All over the UK...sorry I'll start again. All over England (I don't know if they have to suffer in Scotland or Wales the way we Sassenachs do) the airwaves are cluttered with a sickly syrupy substance called Music Radio. From Wirrals Buzz in the north to Plymouth Sound in the south the country is awash with the hits of the 80's, 90's and today, all carefully selected to conform to the guidelines laid down in the music worlds manual under the heading of the Special List of Inoffensive Musical Entertainment  - or SLIME if you're a fan of acronyms. The hip bunch of inoffensive presenters at Music Radio prefer to call this magical list "More Music Variety" but us ordinary folks, who may or may not be inoffensive, prefer to call the list "More Of The Same." What the hip presenters neglect to mention is the actual source of the SLIME which is, in fact, a long running series of mass produced corporate pop music albums entitled "Now That's What I Call Music." (In case you're a fan, or you can't get enough music radio, these albums are readily available to buy from HMV or your local branch of Woolworth’s.)

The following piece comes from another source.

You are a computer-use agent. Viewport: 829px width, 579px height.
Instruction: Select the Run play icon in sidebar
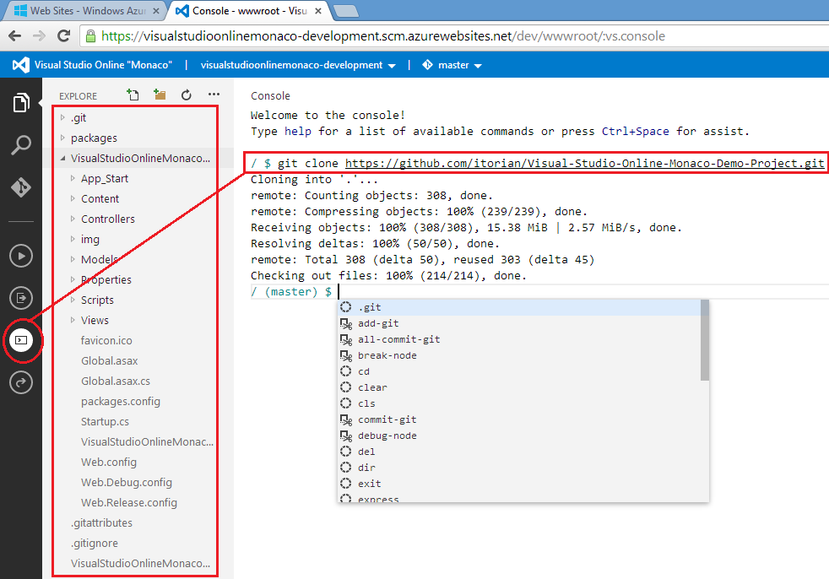click(20, 255)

From the early morning wake-up shows of Jeff and Becky, Gaz and Karen and the Morning Crew to the "late night love" of relationship expert Graham Torrington the music remains the same. Admittedly they do provide a little variety to get you through the day. There’s news and sport and travel details for your way to work and school, games and gossip and the all important Sing Along Selection where you get to request your favorite song from the 80's 90's and today (my favorite song comes from the 70's and is by The Residents so I'm losing on two fronts already.) Every single day - including weekends - the carefully selected SLIME pours from the speakers of countless radios throughout the home counties of England, infecting anyone within earshot with an incurable case of digital deja vu.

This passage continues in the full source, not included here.